Un premier trimestre de résistance
Pour l’heure, le Vieux Continent a fait preuve de résilience. Omdia indique que le marché européen des smartphones (hors Russie) a progressé de 2 % au premier trimestre 2026, atteignant 33 millions d’unités écoulées. Cette performance s’est produite malgré la hausse des coûts d’approvisionnement et les risques accrus de pénurie. La tendance positive du début d’année masque toutefois des tensions croissantes.
Les prix augmentent, la demande fléchit
Le principal facteur de ce retournement de conjoncture est l’inflation des prix des composants mémoires. La pénurie de RAM et l’augmentation drastique des prix des mémoires se répercutent sur le coût final des smartphones. Samsung, le premier constructeur mondial, devrait ainsi augmenter le prix de ses appareils dans les prochains jours.

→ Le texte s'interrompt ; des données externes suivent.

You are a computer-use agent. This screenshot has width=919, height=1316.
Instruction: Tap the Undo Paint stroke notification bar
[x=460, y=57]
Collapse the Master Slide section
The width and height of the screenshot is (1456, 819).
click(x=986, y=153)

Cette hausse tarifaire devrait mécaniquement freiner la demande des consommateurs européens.
Samsung, leader incontesté
Au premier trimestre 2026, Samsung a repris sa place de numéro un en Europe avec une part de marché de 38 %, selon Omdia. Le groupe sud-coréen a écoulé 12,6 millions d’unités sur la période, soit une croissance de 3 % sur un an. Apple suit avec 26 % de parts de marché, tandis que Xiaomi complète le podium à 14 %. La question est désormais de savoir comment chaque constructeur va gérer la hausse des coûts sans la répercuter intégralement sur le consommateur.
Des perspectives contrastées
Si le premier trimestre a surpris par sa vigueur, la prudence est de mise pour la suite. La combinaison d’une offre plus chère et d’un pouvoir d’achat contraint dans plusieurs pays européens pourrait amplifier la baisse des ventes attendue au second semestre. Les fabricants tentent d’adapter leurs stratégies pour limiter l’impact des pénuries de mémoire sur le prix final, mais la tendance semble inéluctable.